Fernando Seara
À VOLTA DA LAREIRA
Lá fora a chuva bate na janela. Forte, fortemente. Ao fundo o mar, o mar
desta Ericeira singular, vê-se – e sente-se – que está com ondas altas. O
som da sua relativa fúria ecoa e o abraço entre o céu bem cinzento e a
espuma imensa do mar é um abraço que nos aporta chuva intensa e a
água não respeita o seus canais e invade as ruas, os passeios, as praças. E
à lareira, que nos aquece, chegam livros que estão, num monte
organizado, à espera da sua vez para uma leitura atenta. Um deles, de
Sebastião Diniz – da editora Mar de Letras – leva-nos á “Ericeira, um lugar
na literatura”. Lá estão textos que referenciam a Ericeira de Eça de
Queirós e Ramalho Ortigão, de Fernando Namora e de António Lobo
Antunes, de Pinheiro Chagas e Raul Brandão, de Álvaro Guerra e Rocha
Martins, entre outros. É uma recolha que nos aquece a alma. Na lareira
quebram os nacos de madeira. Na alma cresce a alegria, mesmo que
recente, de partilhar alguns momentos, certas situações, determinados
lugares e, permitam-me, os sabores e as cores desta vila em que o azul e o
branco se casam e entrelaçam, se aproximam e se diferenciam, se
motivam e se acariciam. E, sempre, escutando as vibrações que a história
regista, como aquele que reporta a partida da Família Real para o exílio
logo após a proclamação da República. E a este propósito recordei um
delicioso naco de um dos volumes do Diário de Miguel Torga – um médico
ilustre, um escritor extraordinário e um narrador singular – que dá nota da
sua presença na Ericeira. No volume décimo quarto e a propósito do seu
dia 5 de julho de 1983 na Ericeira escreveu: “A inanidade da História!

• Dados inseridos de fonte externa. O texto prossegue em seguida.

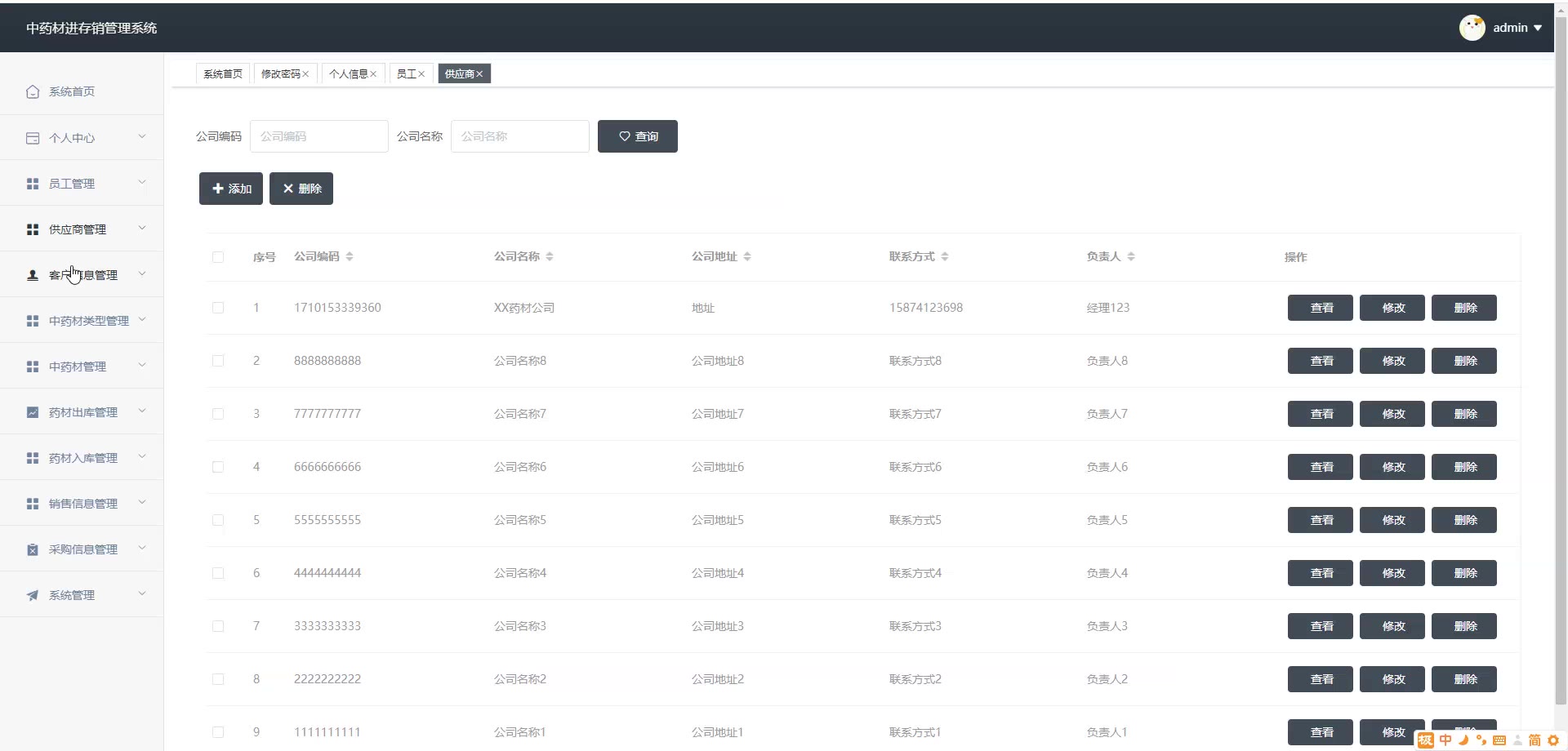The image size is (1568, 751).
Task: Expand the 员工管理 sidebar chevron
Action: pos(142,182)
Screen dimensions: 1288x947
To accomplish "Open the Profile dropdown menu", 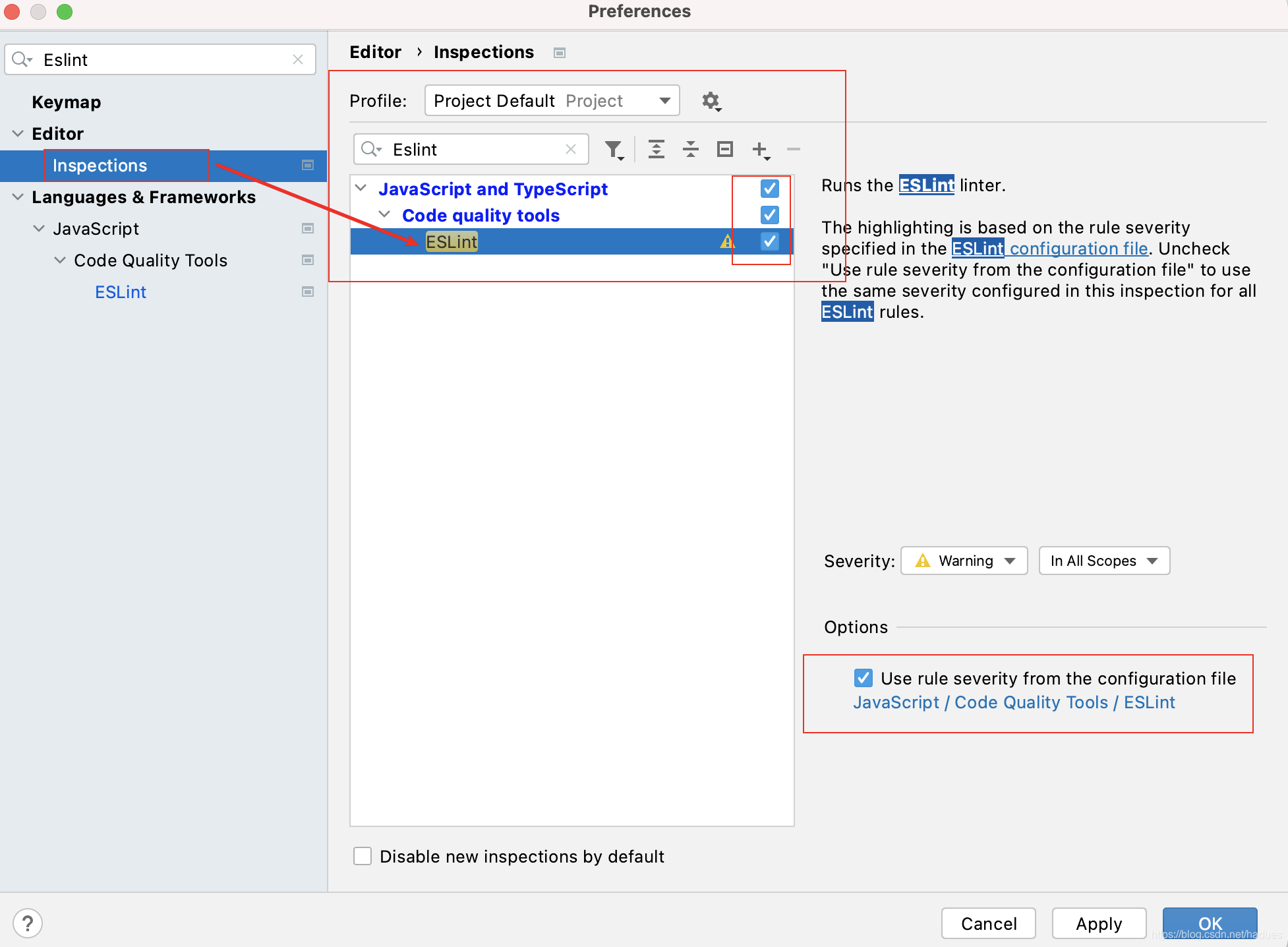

Terminou aqui uma época da nossa voda coletiva, com a família real a
embarcar para o exílio. E só uma lápide discreta o recorda timidamente no
portal tímido de uma capelinha tímida. Bem tentei refazer, a partir da
inscrição, o dramatismo dessa hora, o desgarrado adeus de uma
monarquia multissecular. O sol doirava a vila de luz austral, o mar
quebrava monotonamente contra a ravina, as pessoas circundavam no afã
rotineiro. A vida continuava no seu pragmatismo obstinado. Não há
dúvida: o esquecimento é o único espaço onde os sucessos se eternizam.

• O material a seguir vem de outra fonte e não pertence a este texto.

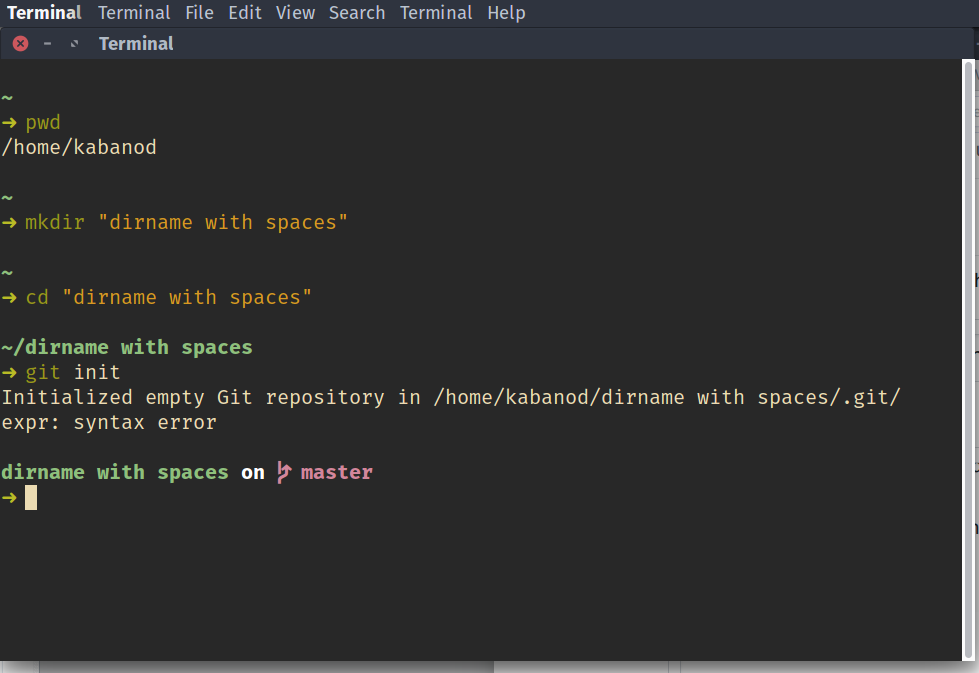
Task: Click the red close icon in the title bar
Action: click(x=19, y=43)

A memória é a faculdade mais precária que temos. E, no entanto, é só
nela que o pretérito joga o seu futuro”. E estando pela Ericeira, no calor da
lareira, e sem o sol que o grande Miguel Torga vislumbrou, continuamos a
sentir que há textos onde há amor e há paixão e onde não há a “erosão
das marés” já que a memória dos homens e das mulheres “não é frágil”. E
com Miguel Torga também se enriquece, e muito, a presença da Ericeira
na contemporânea literatura portuguesa!